Travail à faire:
A) Recopiez mot pour mot le passage de l'extrait d'arrêt qui va de « Lorsqu’au cours d’une » jusqu'à « AFROCOM (Me VIEIRA). » inclus.
B) D'après l'extrait d'arrêt, quelle juridiction a rendu le jugement n° 410 dont la CITIBANK a fait appel ?
C) Selon l'extrait d'arrêt, la banque tiers saisi qui se trompe de bonne foi sur l'identité du débiteur ne fait pas une déclaration de quels types ? Donnez tous les qualificatifs mentionnés.

Texte fourni:
⁂
J-03-17
SAISIE ATTRIBUTION – ERREUR COMMISE PAR LE TIERS SAISI SUR L’IDENTITÉ DU DÉBITEUR SAISI – FAUSSE DÉCLARATION (NON) – RESPONSABILITÉ DU TIERS SAISI (NON) – ARTICLE 156 AUPSRVE.
Lorsqu’au cours d’une saisie attribution, la banque tiers saisi commet de bonne foi une erreur sur l’identité du débiteur, elle ne fait pas une déclaration inexacte, incomplète ou tardive susceptible d’engager sa responsabilité.
Cour d’Appel d’Abidjan, Arrêt N° 584 du 03 mai 2002. CITIBANK (Me Jean-Pierre ELISHA) c/ AFROCOM (Me VIEIRA).
Cour d’Appel d’Abidjan (Côte d’Ivoire)
Chambre civile et commerciale
Audience du vendredi 03 mai 2002
LA COUR,
Vu les pièces du dossier;
Ensemble l’exposé des faits, procédure, prétentions des parties et motifs ci-après;
DES FAITS, PROCÉDURES ET PRÉTENTIONS DES PARTIES
Suivant exploit en date du 21 janvier 2002, la CITIBANK a relevé appel du jugement n° 410 rendu le 16 mai 2001 par le Tribunal de Première Instance d’Abidjan qui, en la cause, a statué ainsi qu’il suit :
« - Reçoit la Société AFROCOM-CI en son action;
– L’y dit bien fondée;
– Condamne la CITIBANK au paiement des causes de la saisie; »
⁂
Données recueillies:
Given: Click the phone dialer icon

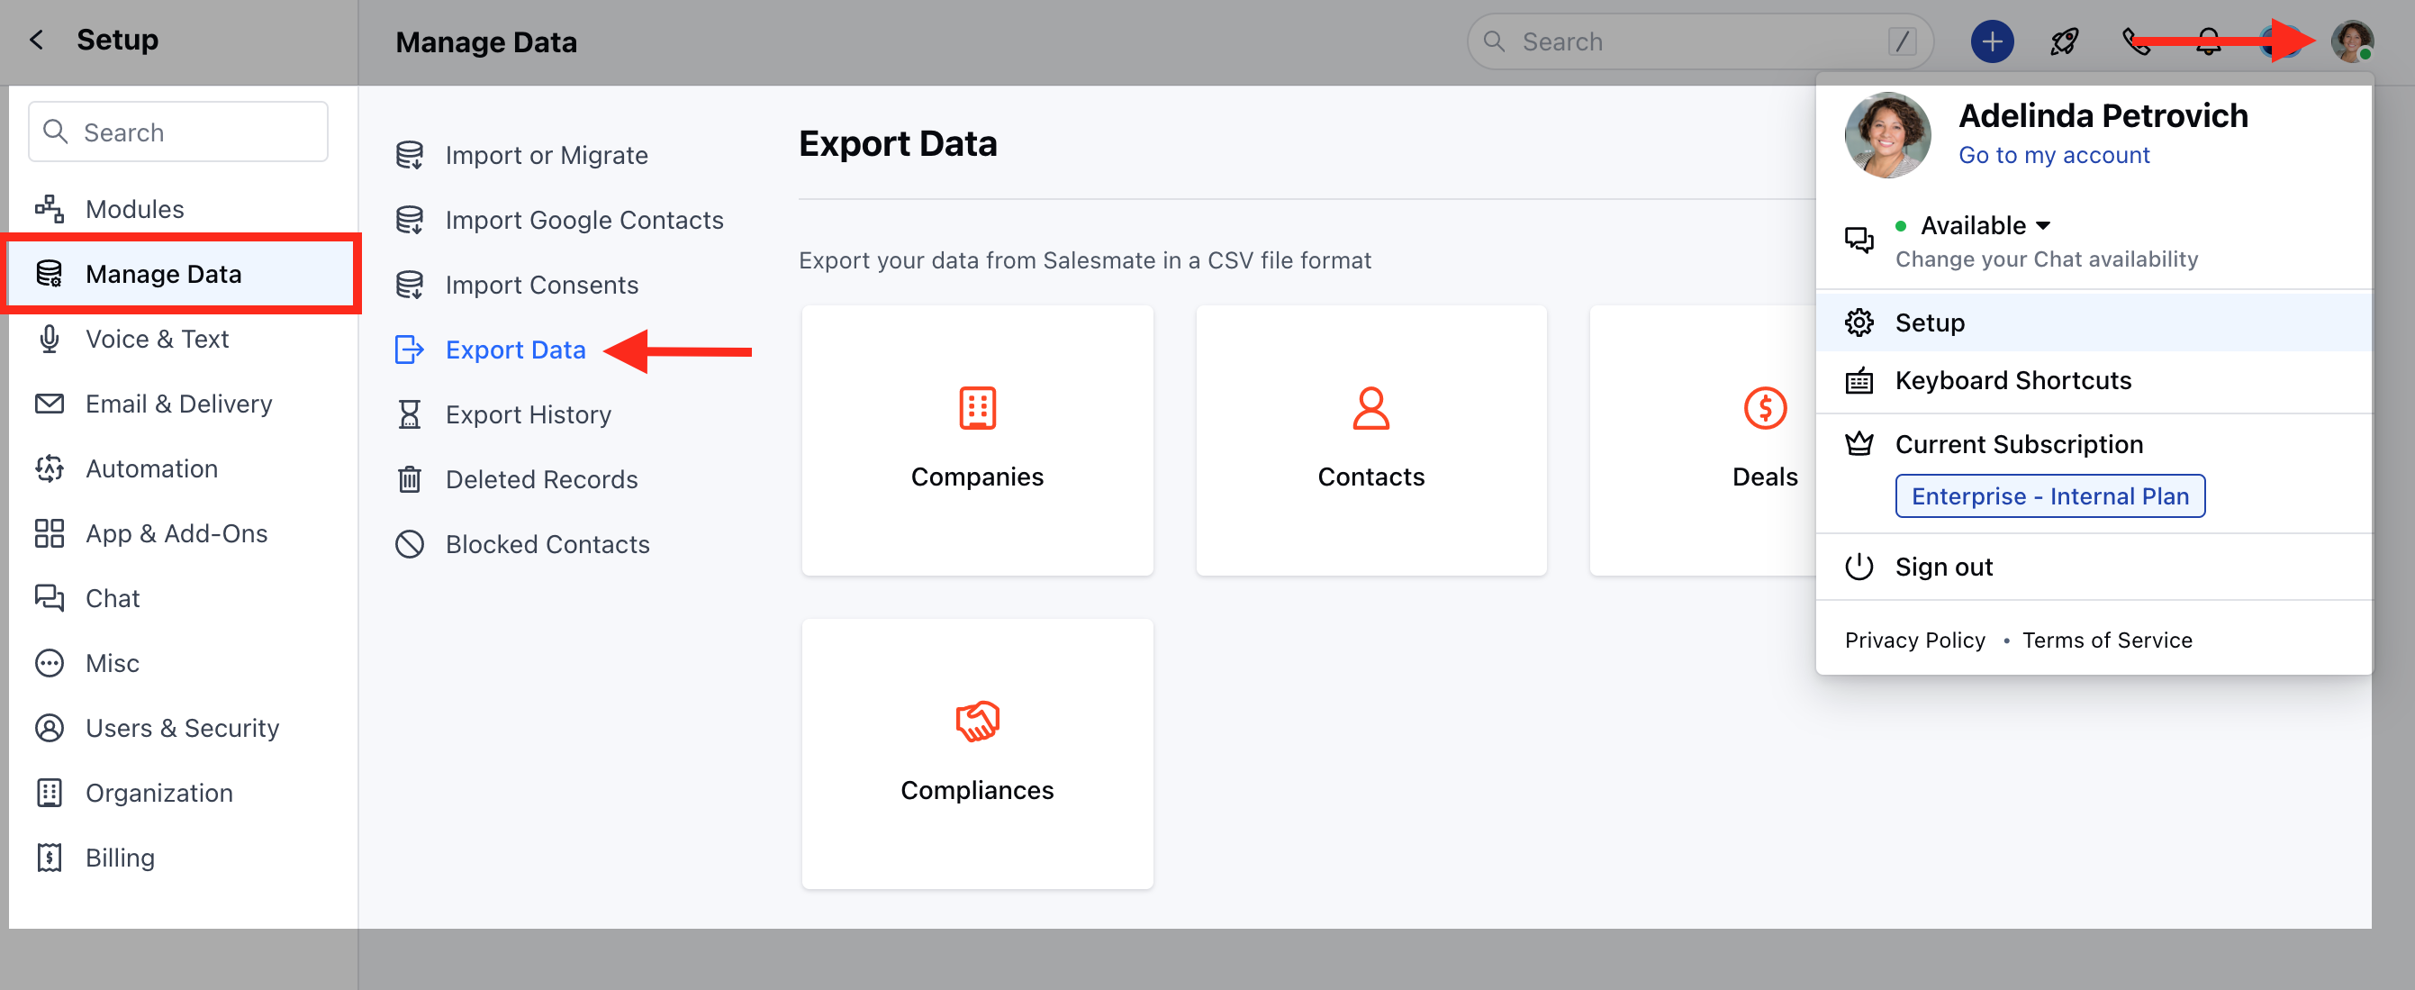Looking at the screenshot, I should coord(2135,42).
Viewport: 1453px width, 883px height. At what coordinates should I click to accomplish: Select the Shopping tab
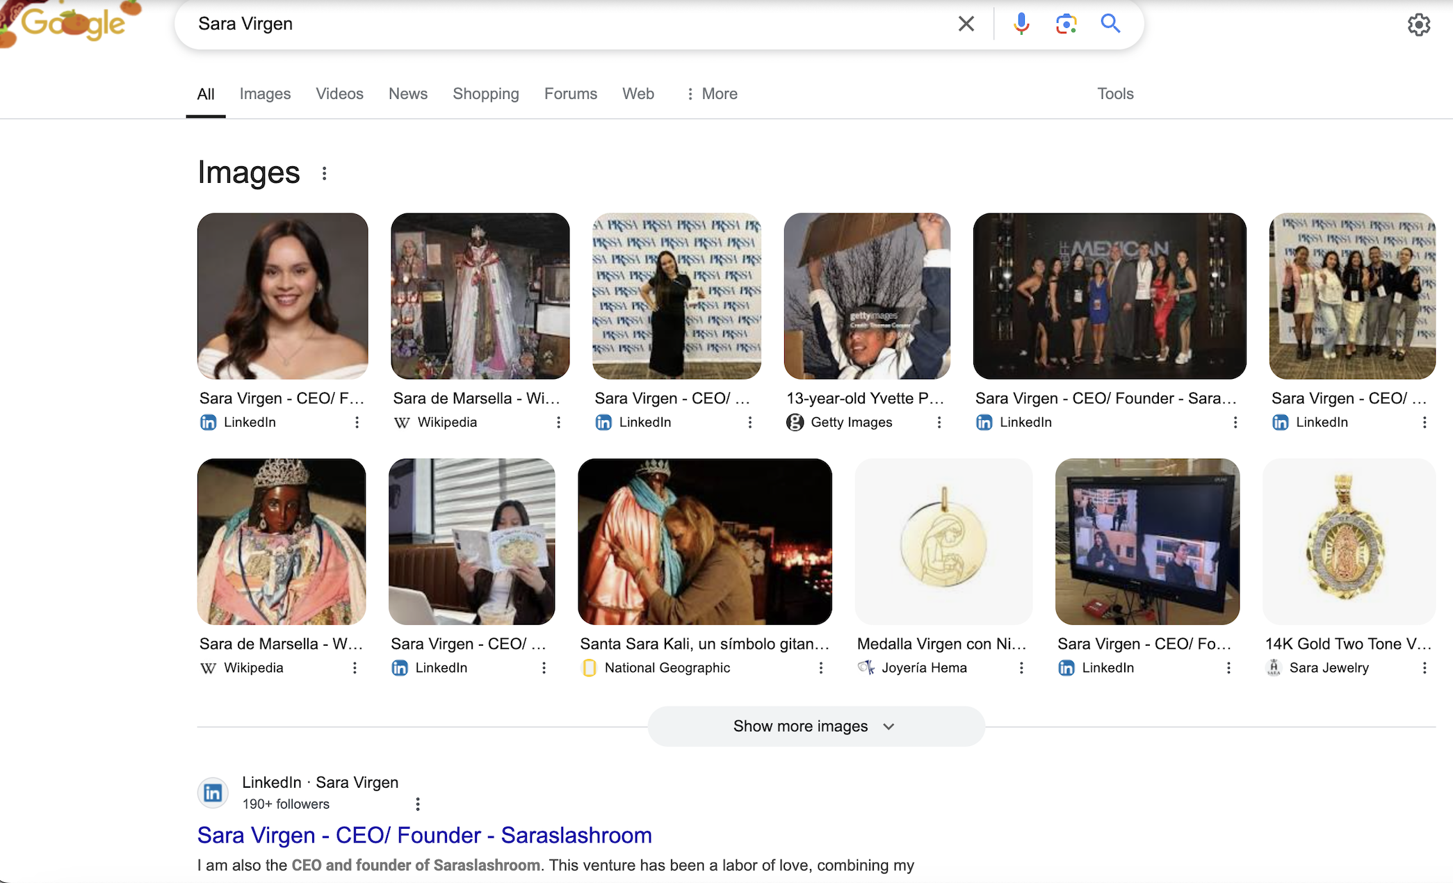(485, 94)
⁂
Corrigés par tâche:
A)
Lorsqu’au cours d’une saisie attribution, la banque tiers saisi commet de bonne foi une erreur sur l’identité du débiteur, elle ne fait pas une déclaration inexacte, incomplète ou tardive susceptible d’engager sa responsabilité.
Cour d’Appel d’Abidjan, Arrêt N° 584 du 03 mai 2002. CITIBANK (Me Jean-Pierre ELISHA) c/ AFROCOM (Me VIEIRA).

B) Le Tribunal de Première Instance d'Abidjan.

C) Inexacte, incomplète, tardive.